Adults with R/R LBCL after ≥2 lines of therapy and Eastern Cooperative Oncology Group performance status of ≤1 were enrolled at community sites. Patients with left ventricular ejection fraction ≥40%, creatinine clearance >30 mL/min, secondary central nervous system lymphoma, and prior autologous hematopoietic stem-cell transplantation were eligible. Following leukapheresis and lymphodepleting chemotherapy, patients received liso-cel at a target dose of 100 × 106 CAR T-cells. Patients completed the European Organisation for Research and Treatment of Cancer Quality-of-Life Questionnaire-Core 30 (EORTC QLQ-C30) as well as the EQ-5D-5L health utility index (HUI) and visual analog scale (EQ-VAS) before treatment (≤7 days before lymphodepletion), before infusion on the day of liso-cel administration (day 1), and on days 29, 60, 90, 180, 270, 365, 545, and 730/end of study; patients also completed the questionnaires at disease progression. The primary HR-QoL domains of interest were the EORTC QLQ-C30 global health (GH)/QoL, physical functioning, role functioning, cognitive functioning, fatigue, and pain domains, as well as the EQ-5D-5L HUI and EQ-VAS. A linear mixed model for repeated measures analysis was performed to assess the least squares (LS) mean change from baseline for visits with ≥10 patients.

Among 82 liso-cel‒treated patients, completion rates for the HR-QoL assessment at baseline were high (EORTC QLQ-C30, 89%; EQ-5D-5L HUI and EQ-VAS, 93%). At baseline, patients in OUTREACH had numerically slightly worse mean scores across most domains of the HR-QoL assessment compared with the general US population with similar age and gender distributions; these differences were not statistically significant. Mean changes from baseline were maintained or improved across visits for all EORTC QLQ-C30 primary domains of interest, as well as the EQ-5D-5L HUI and EQ-VAS. Overall LS mean changes from baseline through day 730 showed significant improvements in EORTC QLQ-C30 GH/QoL (P <.001), role functioning (P = .020), fatigue (P <.001), and pain (P <.001), as well as the EQ-VAS (P <.001).
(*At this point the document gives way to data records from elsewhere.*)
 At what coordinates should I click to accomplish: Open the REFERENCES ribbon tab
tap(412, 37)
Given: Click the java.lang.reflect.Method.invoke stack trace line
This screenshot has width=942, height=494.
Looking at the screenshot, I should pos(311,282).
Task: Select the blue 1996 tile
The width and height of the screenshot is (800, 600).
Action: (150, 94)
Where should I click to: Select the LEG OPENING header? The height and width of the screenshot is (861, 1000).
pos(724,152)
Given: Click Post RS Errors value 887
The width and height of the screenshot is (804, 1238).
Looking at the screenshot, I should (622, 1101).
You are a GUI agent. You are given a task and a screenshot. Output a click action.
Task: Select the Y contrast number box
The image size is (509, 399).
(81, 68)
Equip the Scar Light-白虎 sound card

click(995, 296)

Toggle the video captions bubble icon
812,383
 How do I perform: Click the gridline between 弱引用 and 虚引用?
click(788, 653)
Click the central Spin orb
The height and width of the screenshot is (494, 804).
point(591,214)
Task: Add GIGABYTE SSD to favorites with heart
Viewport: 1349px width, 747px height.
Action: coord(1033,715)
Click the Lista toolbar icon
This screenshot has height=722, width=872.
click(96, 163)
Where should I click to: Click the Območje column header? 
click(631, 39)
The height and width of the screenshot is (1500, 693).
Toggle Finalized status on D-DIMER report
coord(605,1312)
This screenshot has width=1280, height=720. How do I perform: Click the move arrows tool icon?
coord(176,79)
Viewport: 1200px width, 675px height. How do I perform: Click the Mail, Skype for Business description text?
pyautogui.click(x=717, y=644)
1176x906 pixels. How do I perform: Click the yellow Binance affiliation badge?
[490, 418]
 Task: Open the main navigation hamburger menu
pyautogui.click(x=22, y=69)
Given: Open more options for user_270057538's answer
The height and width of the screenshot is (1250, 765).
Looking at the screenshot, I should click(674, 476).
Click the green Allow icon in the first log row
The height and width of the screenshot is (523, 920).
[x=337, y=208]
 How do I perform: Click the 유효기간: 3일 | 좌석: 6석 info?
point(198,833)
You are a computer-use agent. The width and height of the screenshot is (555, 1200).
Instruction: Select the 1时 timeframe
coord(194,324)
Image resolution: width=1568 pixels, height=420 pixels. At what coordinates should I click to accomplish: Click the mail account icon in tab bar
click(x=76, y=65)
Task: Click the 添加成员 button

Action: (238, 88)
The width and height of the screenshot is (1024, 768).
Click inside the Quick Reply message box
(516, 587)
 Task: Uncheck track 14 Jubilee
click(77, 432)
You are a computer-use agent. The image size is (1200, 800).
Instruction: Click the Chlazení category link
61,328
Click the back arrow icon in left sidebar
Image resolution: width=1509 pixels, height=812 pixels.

Clinically meaningful improvements in fatigue and pain were observed as early as 15 and 6 weeks, respectively. At the individual level, most patients experienced either meaningful improvement or no change in the primary domains of interest, and more than half experienced meaningful improvements in GH/QoL (23%-60%), fatigue (28%-65%), and pain (39%-90%), and at most time points, with the lowest percentages observed on days 1 or 29. No significant differences in HR-QoL among patients monitored in the OP setting versus IP setting were observed.

In OUTREACH, patients had slightly impaired HR-QoL at baseline compared with the general US population. HR-QoL was either improved or maintained from baseline in most patients with R/R LBCL who received liso-cel as third-line or later treatment in OUTREACH, with the greatest improvements observed in the GH/QoL, role functioning, fatigue, and pain domains. These findings demonstrate the importance of PRO/HR-QoL assessments as supportive measurements of treatment outcomes in patients with R/R LBCL, lending support to the utilization of liso-cel in such patients at community centers and monitoring in the OP setting.

Source

Linhares Y, Liu FF, Freytes C, et al. Lisocabtagene maraleucel in patients with relapsed or refractory large B-cell lymphoma treated as outpatients or inpatients in the community/nonuniversity setting: patient-reported outcomes/health-related quality of life from the OUTREACH study. Presented at: 64th American Society of Hematology Annual Meeting and Exposition, December 10-13, 2022; New Orleans, LA. Poster presentation 4910.